The Addition and Subtraction Rules; Inclusion-Exclusion

Section 7.6 The Addition and Subtraction Rules; Inclusion-Exclusion

Example 7.6.1.

Let's imagine that OAFC intends to open at most three (and at least one) mobile health clinics in separate municipalities within Walworth County. How many different ways could they do this?

Solution.

First, note that order does not matter in choosing clinic locations, as in Example 7.5.5, so combinations will probably be involved. Next, the words at most are crucial, and suggest a way of breaking up our problem. Assuming that we will place at least one clinic, we can either place one, or two, or three clinic locations in the \(30\) municipalities. There is no overlap in these different categories (since, for example, a way of placing three clinics will necessarily be distinct from a way of placing two clinics). Thus, we can simply count the number of ways to place one, two, or three clinics, and then add them up! As in Example 7.5.5, there are \(30C3\) ways of placing three clinics. Similarly, there are \(30C2\) ways of placing four clinics, and \(30C1\) ways of placing one clinic. Thus there are a total of

\begin{equation*} 30C1+30C2+30C3 \end{equation*}

\begin{equation*} =\frac{30!}{(30-1)!*1!}+\frac{30!}{(30-2)!*2!}+\frac{30!}{(30-3)!*3!} \end{equation*}

\begin{equation*} =4525 \end{equation*}

ways.

Example 7.6.1 illustrates the addition rule:

Addition rule.

Suppose that a procedure may be done in either \(n_1\) ways or \(n_2\) ways, and that there is no overlap between the ways. Then there are \(n_1+n_2\) ways of completing the procedure.

More generally, if there are \(m\) types of ways of completing a procedure, with \(n_i\) ways of completing the procedure using the \(i^\text{th}\) type of way, and no overlap between any of the types, then there are \(n_1+n_2+n_3+\cdots+n_m\) ways of completing the procedure.

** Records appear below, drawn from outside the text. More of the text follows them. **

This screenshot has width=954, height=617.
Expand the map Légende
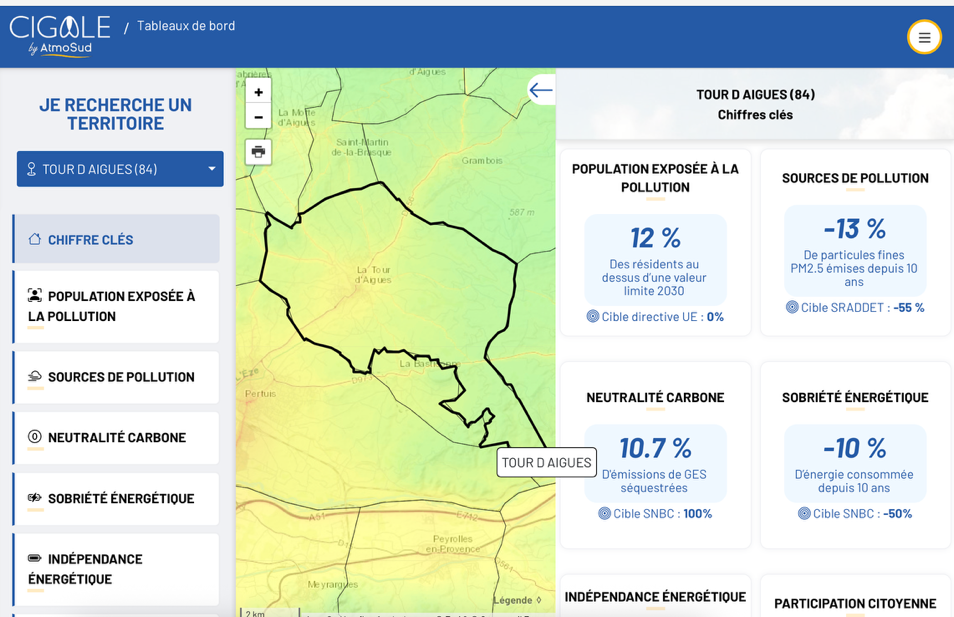(x=517, y=600)
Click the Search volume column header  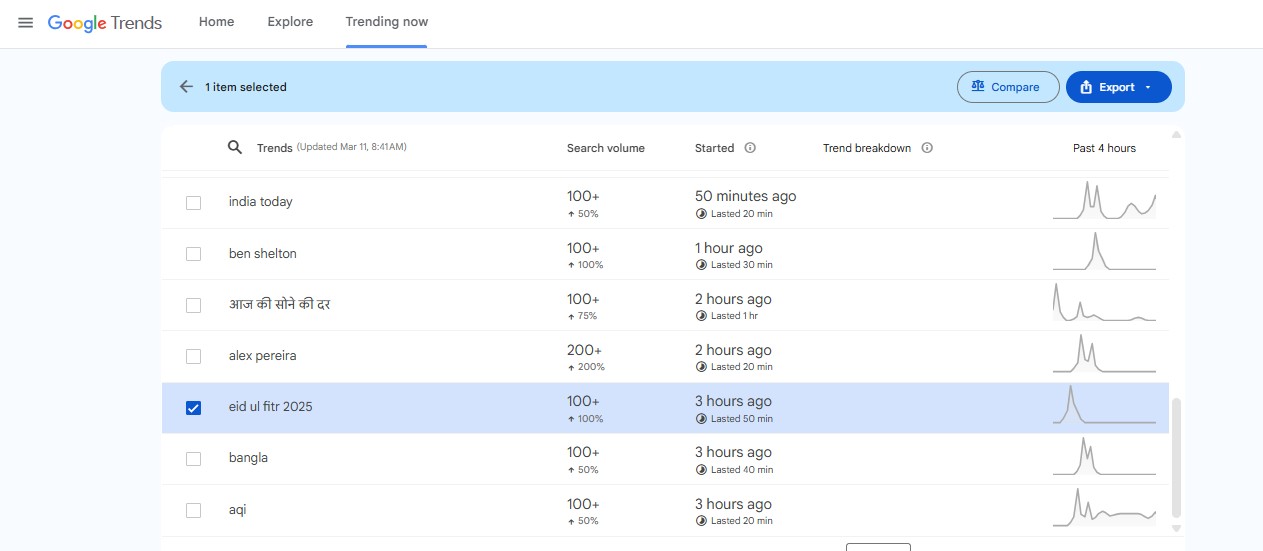tap(605, 148)
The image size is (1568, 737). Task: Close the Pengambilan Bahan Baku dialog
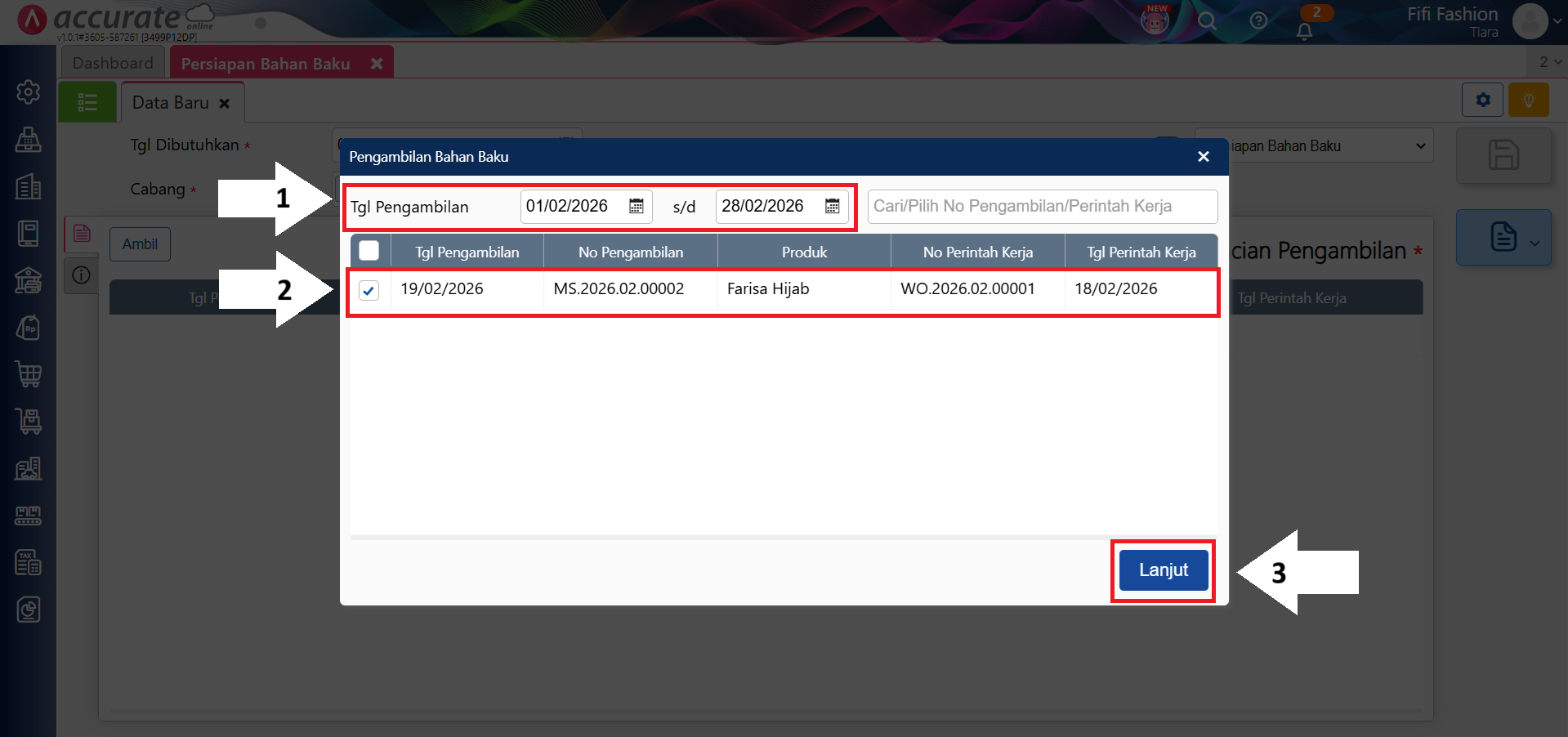[1203, 157]
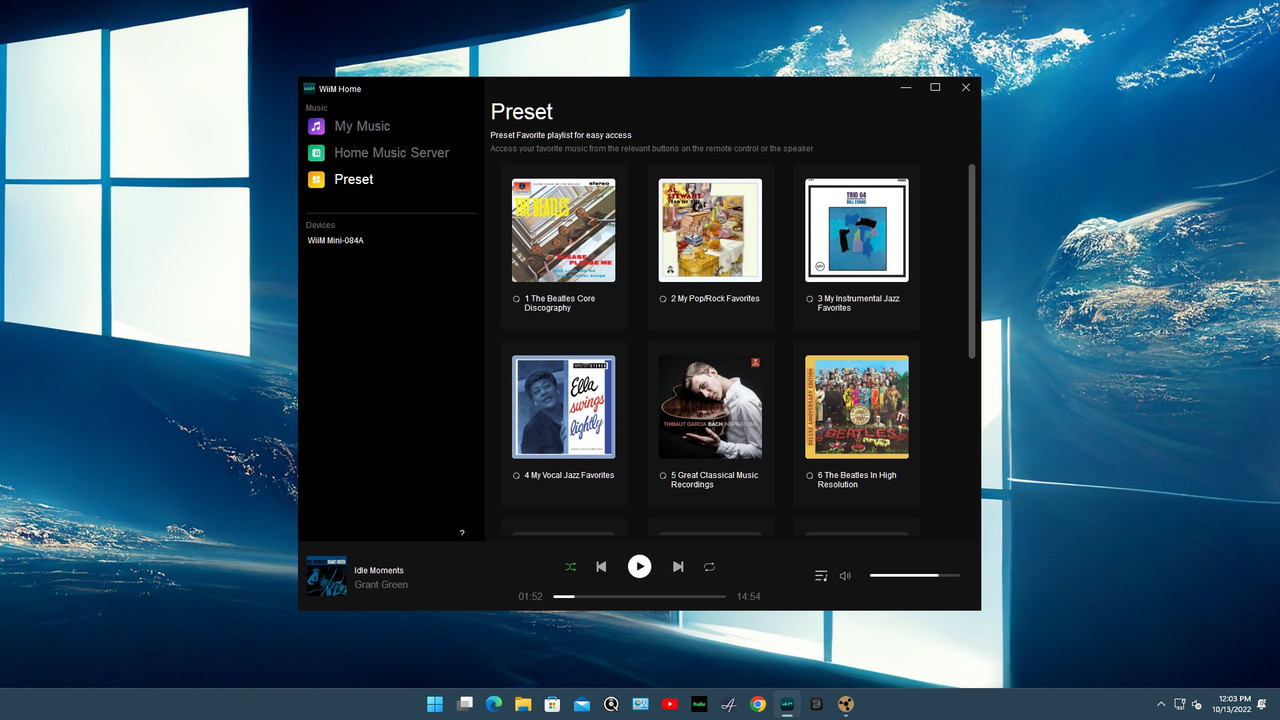
Task: Skip to the next track
Action: click(678, 566)
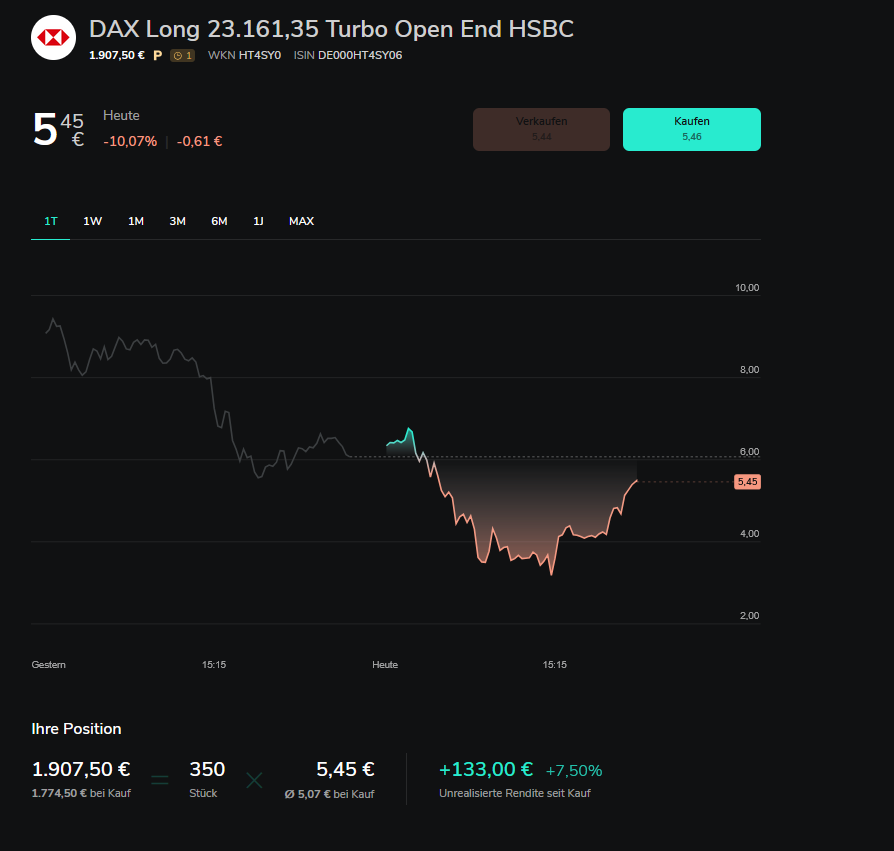Show the 3M chart range
The height and width of the screenshot is (851, 894).
coord(177,221)
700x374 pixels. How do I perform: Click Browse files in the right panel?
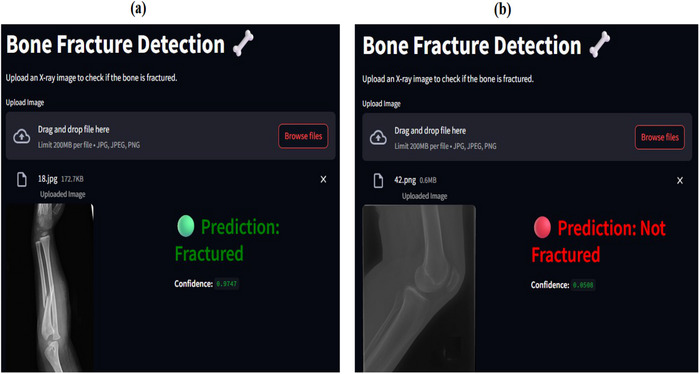pyautogui.click(x=660, y=137)
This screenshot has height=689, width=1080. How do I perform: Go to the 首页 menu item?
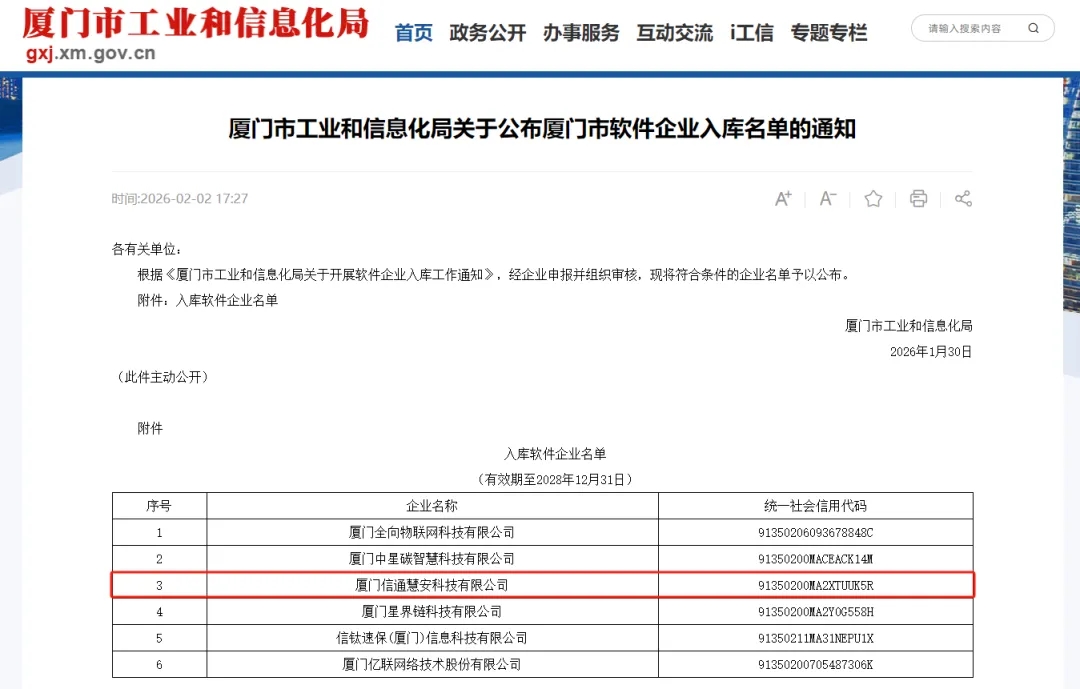point(414,33)
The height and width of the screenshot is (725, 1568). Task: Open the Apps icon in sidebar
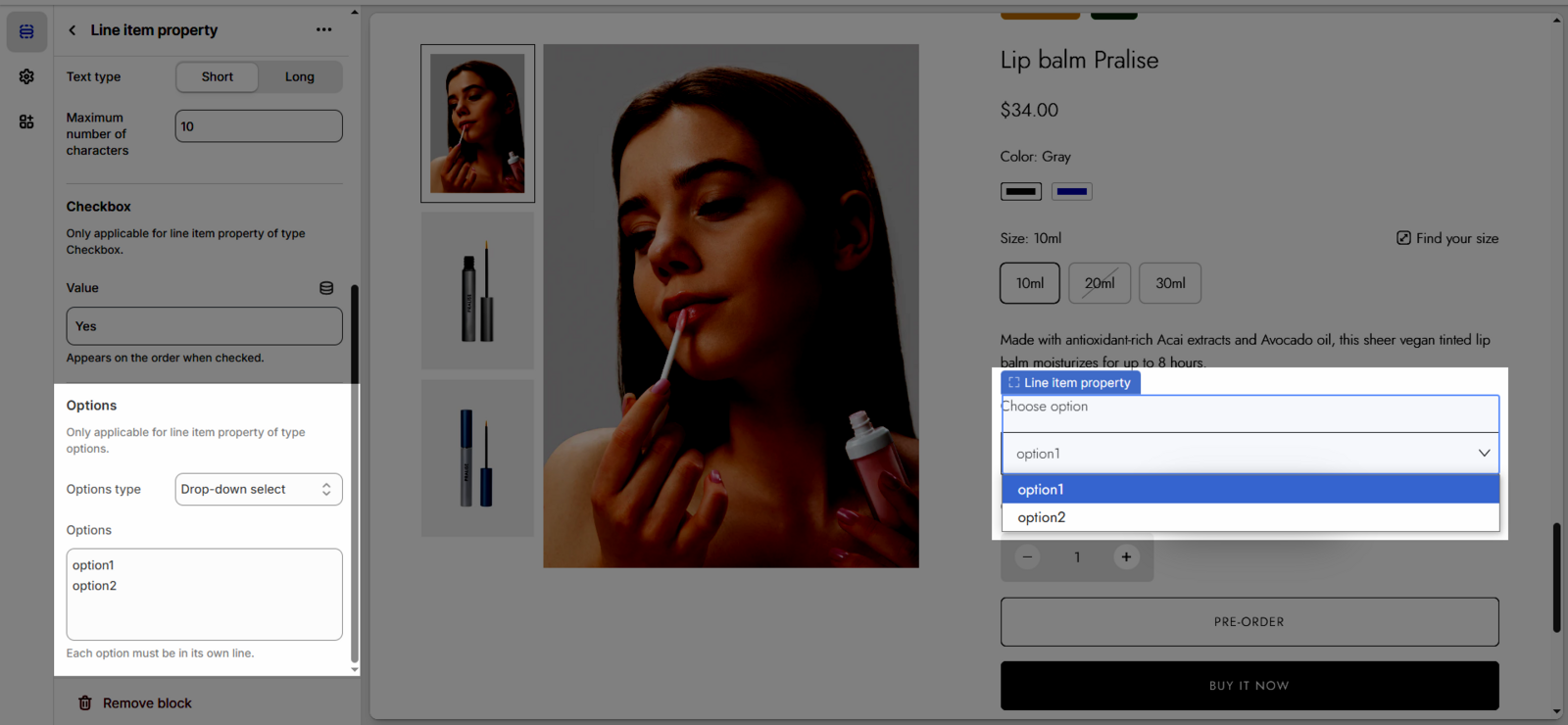[26, 121]
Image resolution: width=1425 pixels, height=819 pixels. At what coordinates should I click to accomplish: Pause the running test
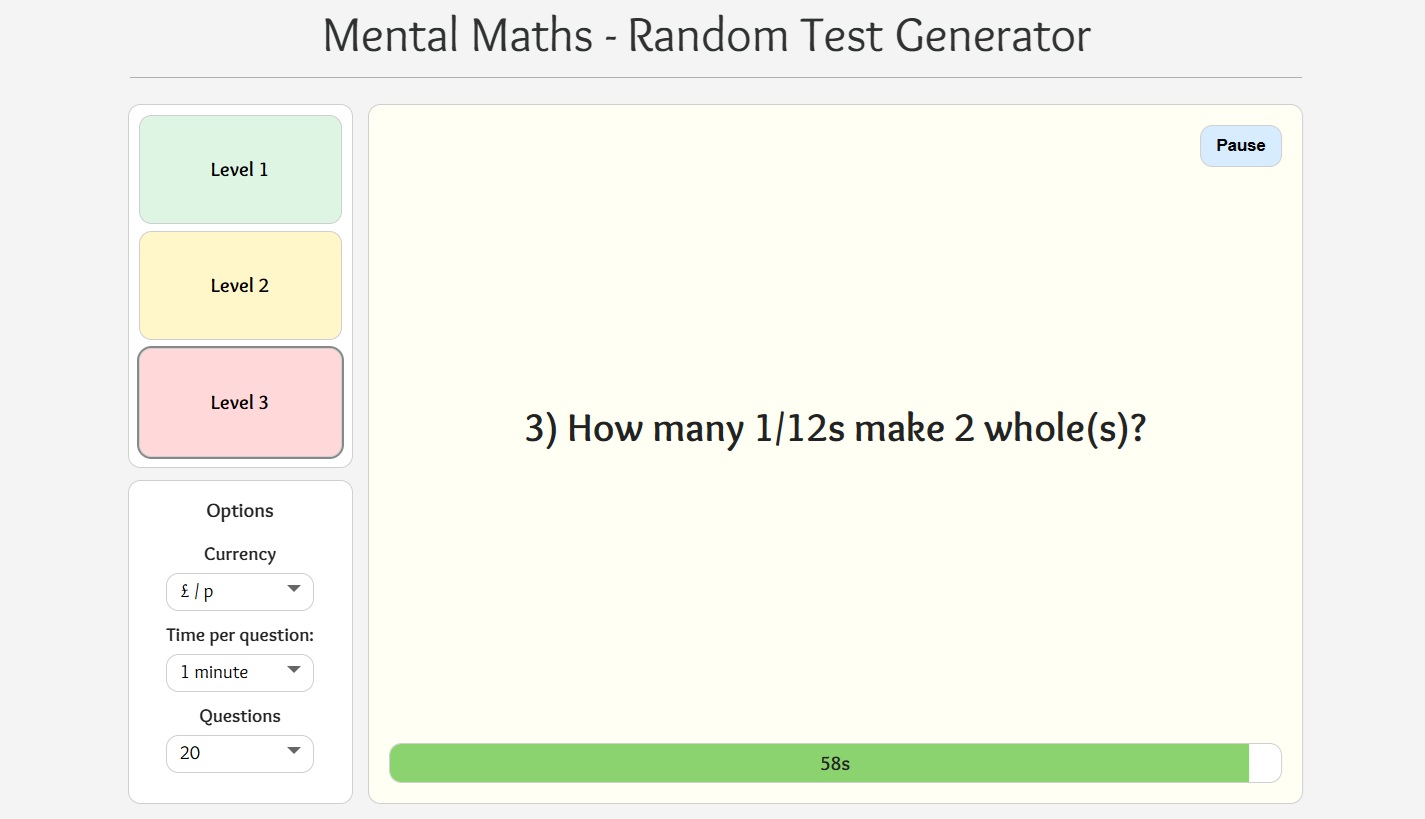pos(1240,146)
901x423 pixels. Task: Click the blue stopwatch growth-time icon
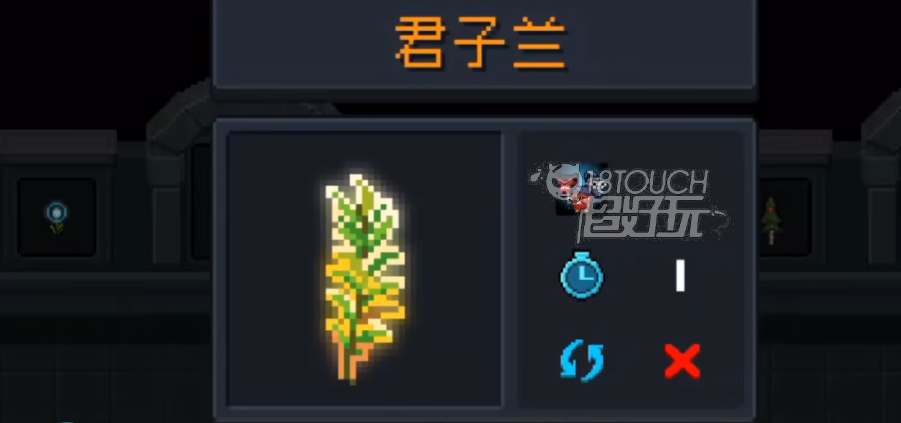(582, 275)
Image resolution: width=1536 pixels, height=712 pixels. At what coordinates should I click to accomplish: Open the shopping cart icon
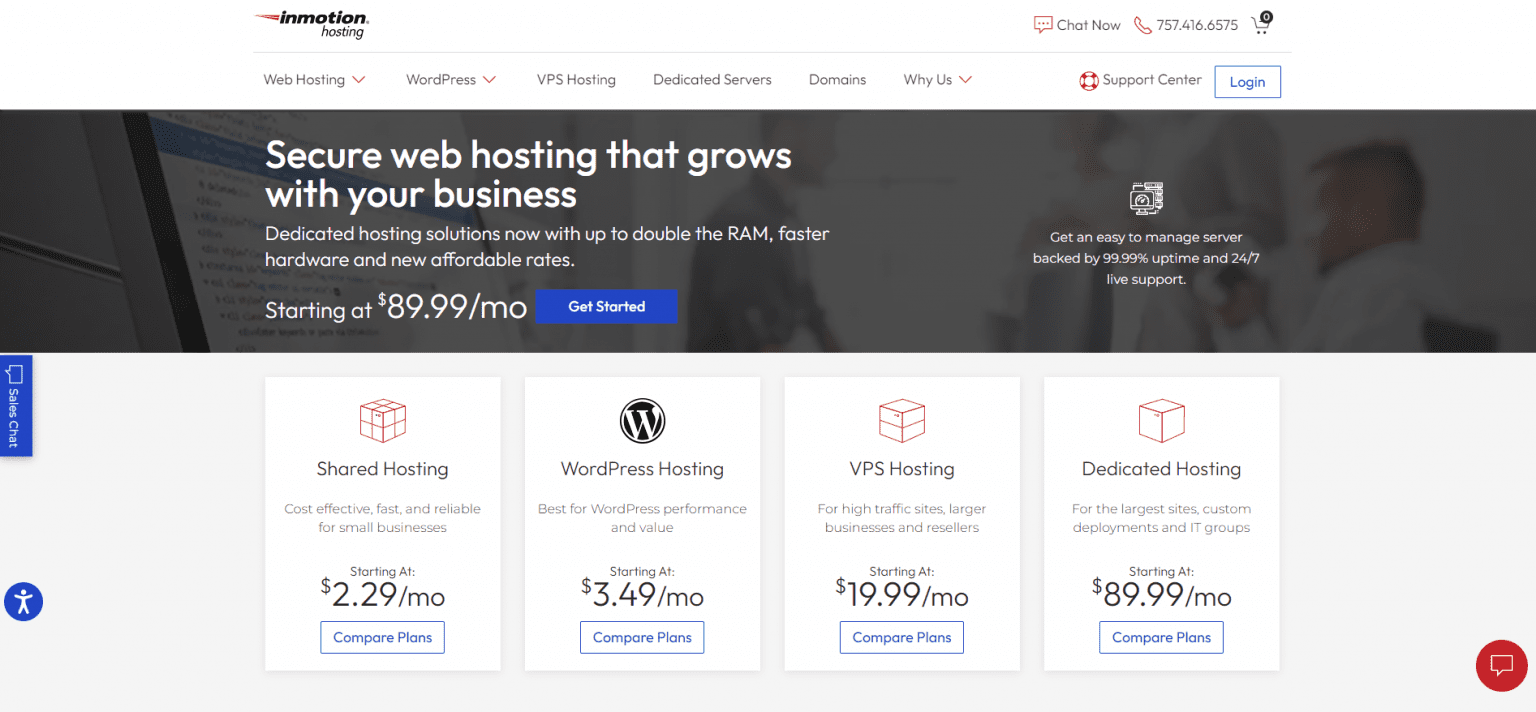pos(1260,24)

But what happens if there is overlap in the types of ways?

Example 7.6.2.

Suppose that the \(7\) northernmost municipalities of Walworth county (Whitewater city, Whitewater town, La Grange town, Troy town, Mukwonago village, East Troy town, East Troy village) as well as the \(9\) easternmost municipalities of Walworth county (Mukwonago village, East Troy town, East Troy village, Spring Prairie town, Burlington city, Lyons town, Bloomfield town, Bloomfield village, and Genoa City village) have access to medical resources in neighoring counties, so that OAFC intends to remove them from consideration. How many different municipalities must be removed from consideration? If OAFC intends to place 2 clinics in separate remaining municipalities, how many possibilities for clinic placements are there?

Solution.

Note that there are exactly three municipalities which are both northernmost and easternmost (those being Mukwonago village, East Troy town, and East Troy village). Thus there are

\begin{equation*} 9+7-3=13 \end{equation*}

municipalities that are either northernmost or easternmost, and this is the number to remove from consideration. Thus there are \(30-13=17\) municipalities to consider for clinic placement. Since order does not matter in choosing clinic locations, as in Example 7.5.5, the number of possible ways to place clinics is

\begin{equation*} 17C2=136\text{.} \end{equation*}

Example 7.6.2 illustrates inclusion-exclusion, which is closeWindow()ly related to the subtraction rule:

Subtraction rule.

Suppose that a procedure may be done in \(n\) total ways, \(m\) of which are not allowed. Then there are \(n-m\) allowable ways of completing the procedure.

Inclusion-exclusion.

Suppose that a procedure may be done in \(n_1\) ways or \(n_2\) ways, and that there are exactly \(n_3\) ways which are counted in both categories. Then there are \(n_1+n_2-n_3\) ways of completing the procedure.